+++ DATASET

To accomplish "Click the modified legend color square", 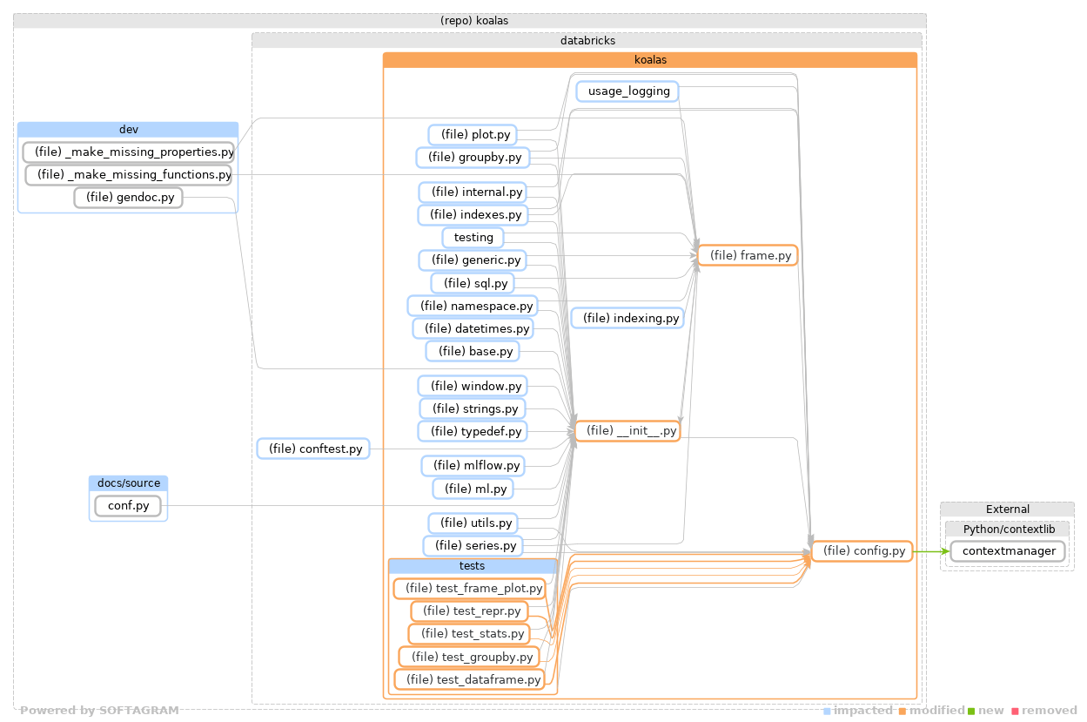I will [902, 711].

++++++
+++ DATASET

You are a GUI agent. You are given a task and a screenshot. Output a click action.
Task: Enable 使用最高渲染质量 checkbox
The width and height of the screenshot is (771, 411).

++++++
+++ DATASET

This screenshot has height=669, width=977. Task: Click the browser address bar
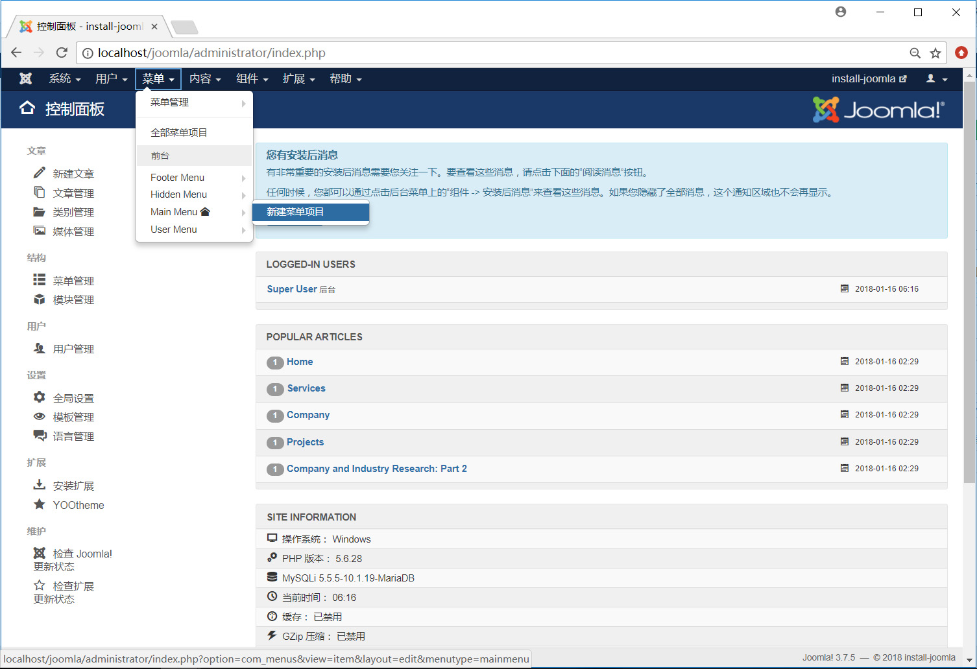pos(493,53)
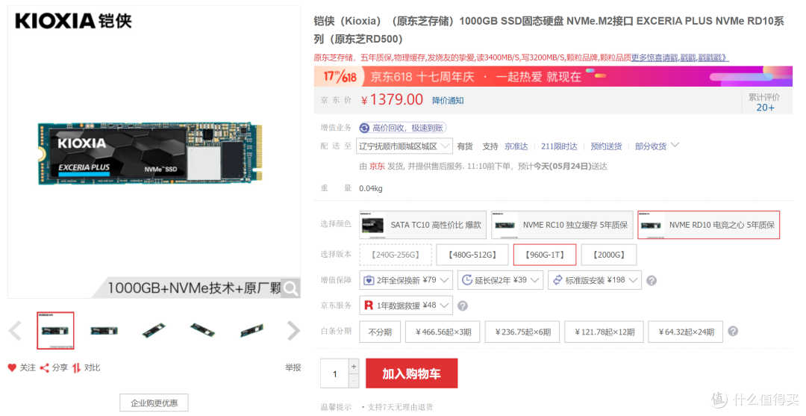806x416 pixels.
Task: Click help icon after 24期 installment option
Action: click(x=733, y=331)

++++++

EXERCISE AIM:
In the entries above, please find the line with "You are a GUI" and the line with "The width and", then write out exactly those two lines and every line between them, and nothing more.

SOLVED PROBLEM:
You are a GUI agent. You are given a task and a screenshot. Output a click action.
Task: Enable 使用最高渲染质量 checkbox
The width and height of the screenshot is (771, 411).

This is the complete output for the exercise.